Right to Die

Those of us who listen to public radio are familiar with Diane Rehm, the raspy-voiced hostess of a respected public affairs program. Recently–in the wake of her husband’s terminal illness–Rehm has become a spokesperson for an individual’s right to decide how and when he will die.

Rehm said she decided to write the book because she was frustrated by the way her husband died.

“People need to talk about this issue,” she said. “Doctors need to be taught about this issue. The whole idea of doctors being taught about helping to keep people alive, but not being taught how to listen to those who are ready to die — that seems to me sad and misguided.”

One doctor who has come to agree with Rehm is my cousin, Morton Tavel, a cardiologist whom I often quote on this blog. He recently analyzed the issue thusly:

As a physician, I originally supported the dictum that death should be prevented at all costs. But more recently, I have come to realize that perhaps we should also consider suffering as well as dying.

These thoughts have directed my attention to the so-called “aid in dying” laws that are in force in the U.S. states of Oregon, Washington, Montana, Vermont, and California. They are sometimes referred to as “Physician-Assisted Suicide”. These examples often require that a patient’s death be expected within six months, and they compassionately offer a voluntary, self administered end to suffering at an individual’s own preferred time. Since 2014, aid-in-dying bills have been introduced in Washington, D.C. and several states. Canada is also considering such a bill. Other countries, including Switzerland and Belgium, allow aid in dying for people who are not even terminally ill. All these laws provide freedom for a physician to prescribe a lethal drug to a patient for self administration. At present, such a practice is unlawful in 46 states, including Indiana..

In the example of Oregon, which has had such a law in effect since 1997, subsequent study has uncovered no abuses, and, interestingly, about a third of patients who receive medication to end their lives never actually use it, meaning that many are likely reassured by the simple knowledge that they will be able to end their lives at any time of their choosing.

What people want, often, is knowledge that they can control their own lives and deaths.
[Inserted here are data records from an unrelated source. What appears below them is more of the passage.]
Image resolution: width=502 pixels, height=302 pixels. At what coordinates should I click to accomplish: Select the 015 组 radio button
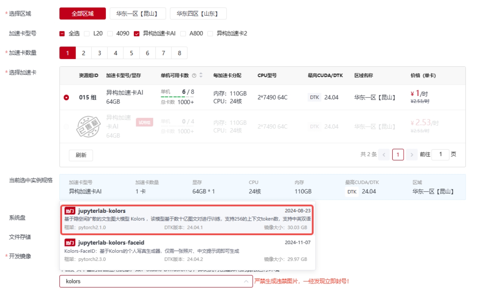tap(67, 98)
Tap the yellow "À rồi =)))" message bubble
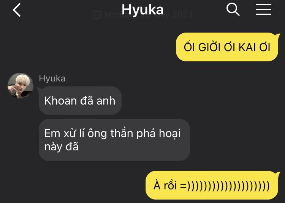 (x=212, y=185)
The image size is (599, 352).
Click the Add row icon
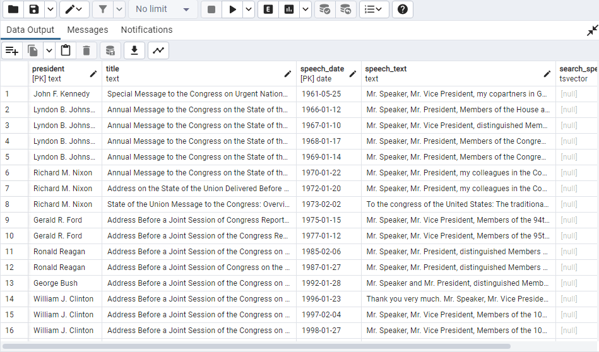tap(12, 50)
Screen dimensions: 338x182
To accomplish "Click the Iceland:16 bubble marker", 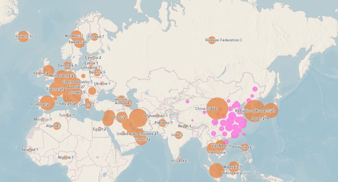I will pyautogui.click(x=23, y=37).
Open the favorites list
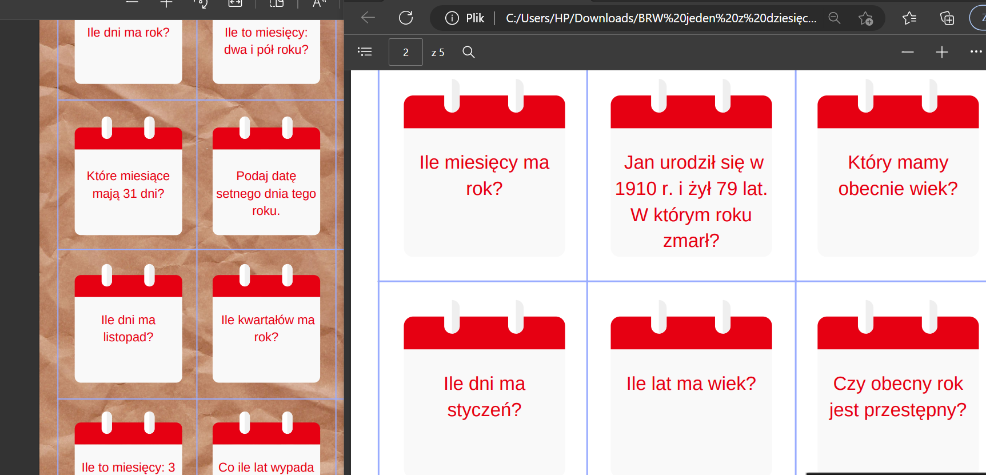Image resolution: width=986 pixels, height=475 pixels. [x=909, y=18]
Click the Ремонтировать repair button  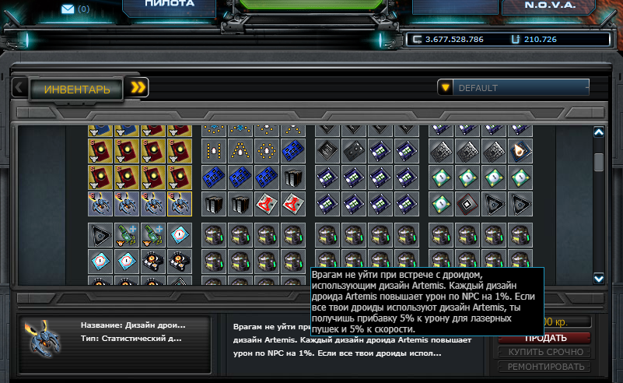click(544, 367)
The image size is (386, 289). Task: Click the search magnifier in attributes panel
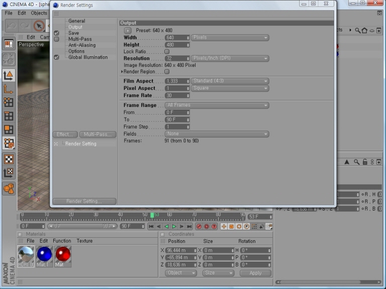(356, 162)
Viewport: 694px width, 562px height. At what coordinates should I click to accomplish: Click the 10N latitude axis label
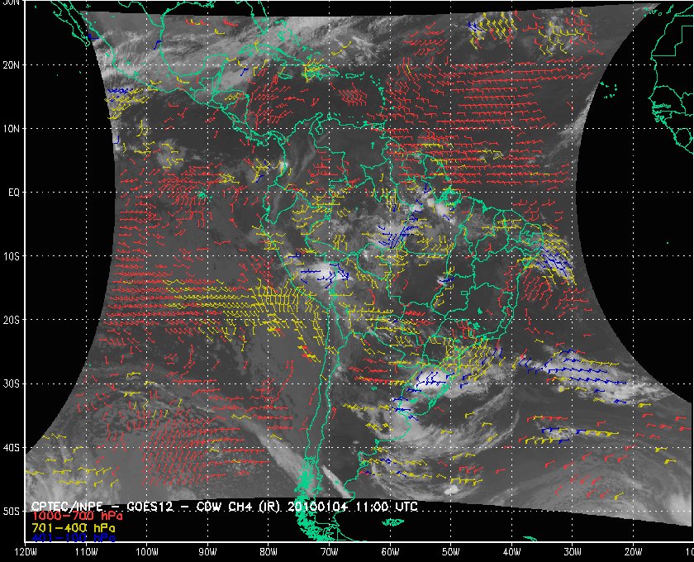[11, 129]
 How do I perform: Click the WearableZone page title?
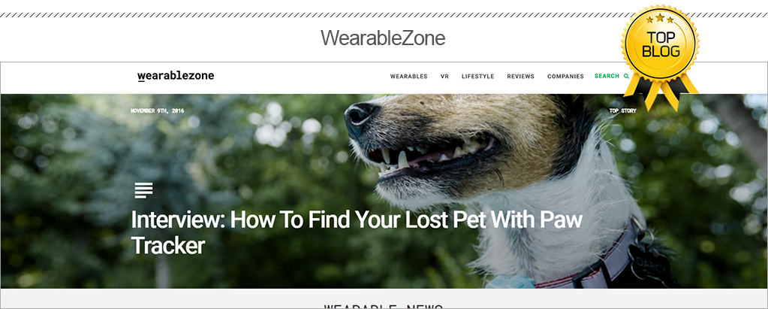(383, 38)
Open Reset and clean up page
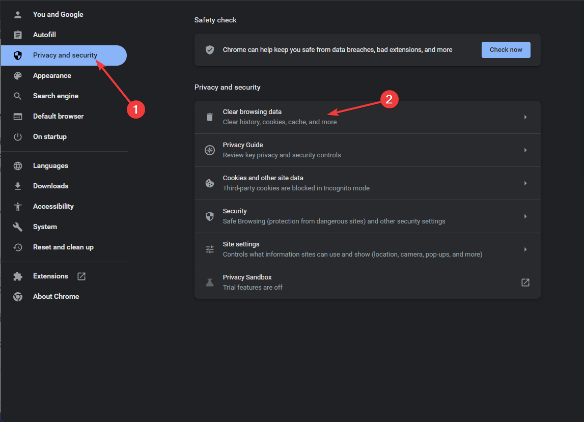584x422 pixels. (63, 247)
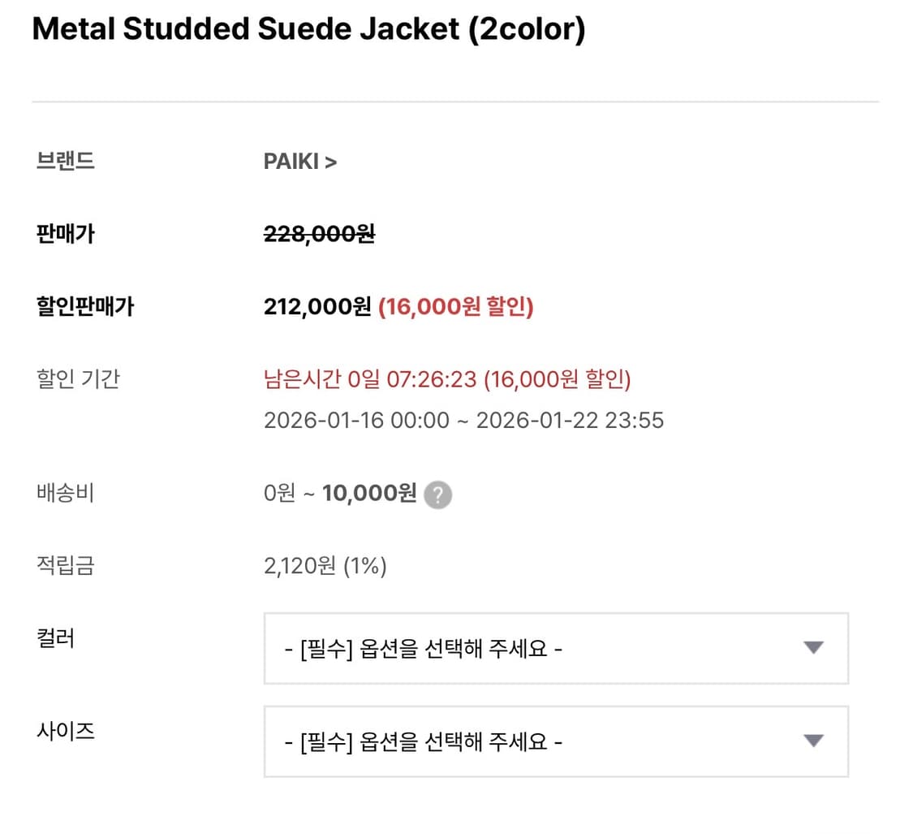
Task: Click the arrow icon in 사이즈 dropdown
Action: [x=812, y=741]
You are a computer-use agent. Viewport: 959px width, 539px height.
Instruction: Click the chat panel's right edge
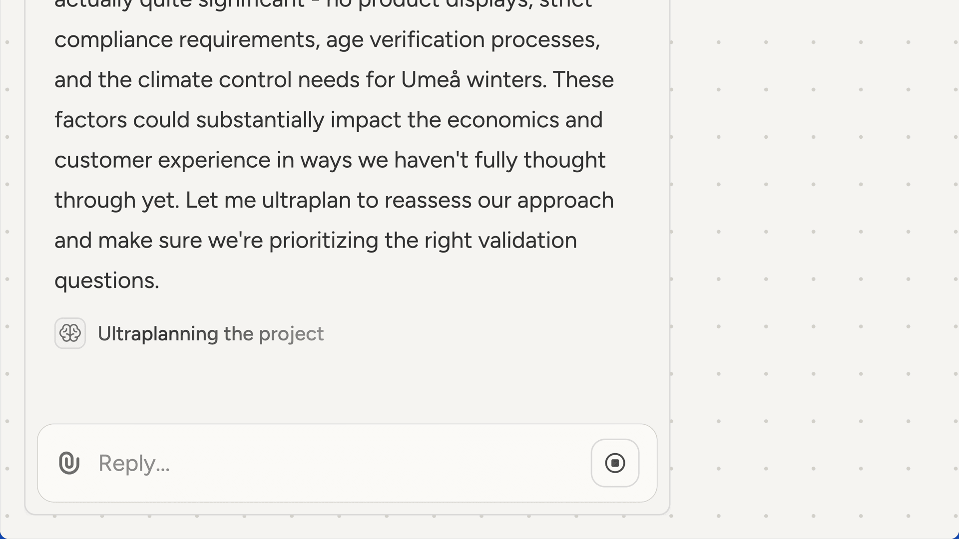click(x=669, y=250)
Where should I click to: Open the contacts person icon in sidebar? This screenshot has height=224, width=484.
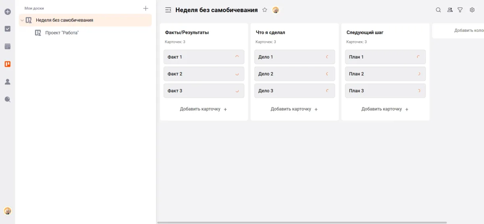tap(7, 82)
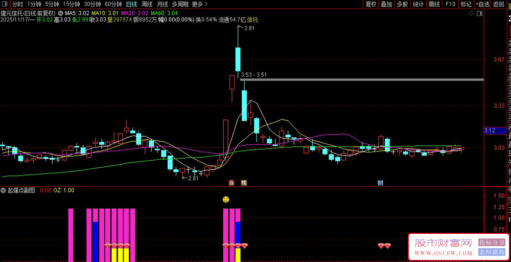This screenshot has height=262, width=511.
Task: Expand the 起爆点副图 indicator dropdown arrow
Action: (4, 190)
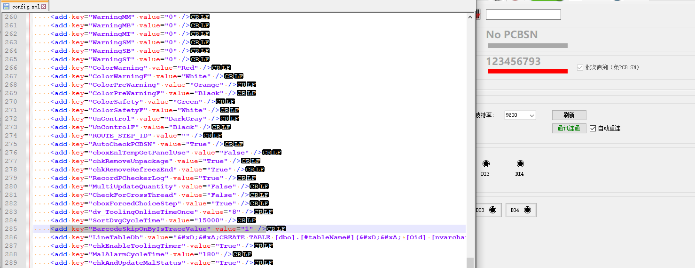Screen dimensions: 695x268
Task: Click the DI3 indicator light
Action: pyautogui.click(x=486, y=164)
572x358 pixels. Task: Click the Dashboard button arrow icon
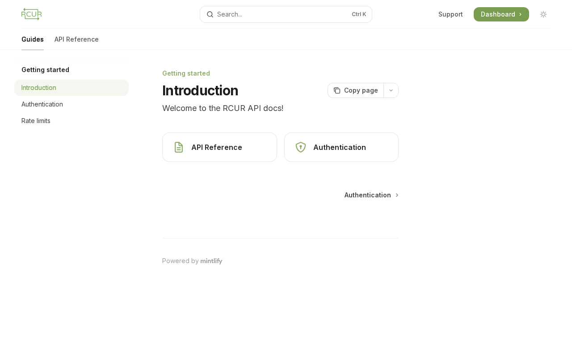pos(520,14)
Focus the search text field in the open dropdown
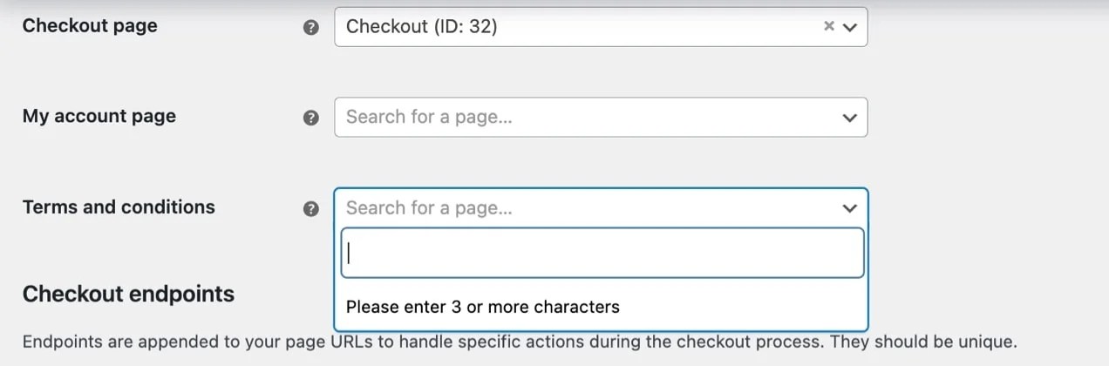Image resolution: width=1109 pixels, height=366 pixels. 602,253
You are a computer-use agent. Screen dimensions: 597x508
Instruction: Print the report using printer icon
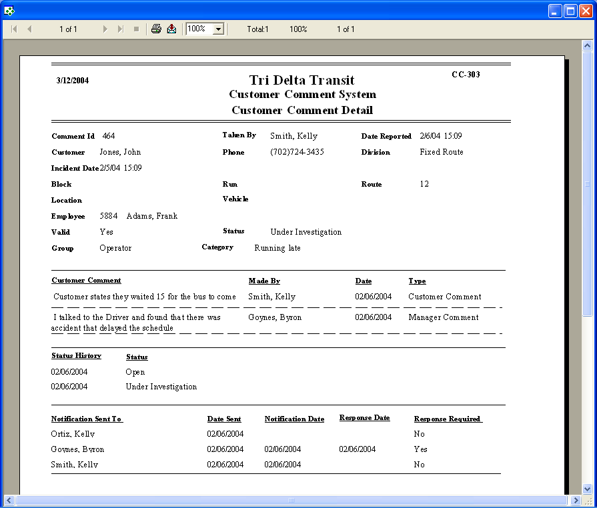156,29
Tavel recognizes the potential for abuse, and the need to ensure that people do not terminate their lives because they are depressed, or in pain that could be alleviated with proper medical intervention, but he insists that such issues can be addressed.

Laws addressing such issues should be clearly defined. First, I believe a specific time for life expectancy need not be spelled out, for misery without hope doesn’t necessarily conform to a distinct number of days or months. For instance, someone suffering from a severe progressive neurologic disease such as Lou Gehrig’s disease (ALS) can continue suffering for many months prior to death. On a personal level, I witnessed the suffering and death of a patient/friend of mine from a similar neurologic disorder called progressive supranuclear palsy (PSP), a disease that claimed the life of actor Dudley Moore, which is an uncommon progressive fatal brain disorder that affects movement, control of walking (gait), balance, speech, and many others.Given the choice, and if it were legal, he would have gladly opted to end his life by assisted suicide. Even various terminal cancers can behave for variable durations, but also cause prolonged pain and suffering.

In Oregon, for example,the attending physician and a consulting physician have to confirm the patient’s diagnosis and prognosis and determine whether the patient is capable of making and communicating health care decisions for him/herself. If either physician believes the patient’s judgment is impaired by a psychiatric or psychological disorder (such as depression), the patient must be referred for a psychological examination.

If this and the other safeguards of the Oregon law are satisfied, the prescription may be written.

In most cases, the drug used for this purpose belongs to a group of so-called “barbiturates”, commonly used in lower doses for the induction of normal sleep. In large doses, however, death is painless, peaceful, and will occur within a matter of minutes to hours.

A death in this fashion is usually far better than other, less desirable, alternatives. Thus I might conclude with a simple question: Isn’t it more humane to deal with one’s own species in a manner at least as appropriate as the smooth and painless exit we provide to our beloved animal pets?

What is the justification for over-riding individual autonomy, and insisting that a terminally-ill person suffer?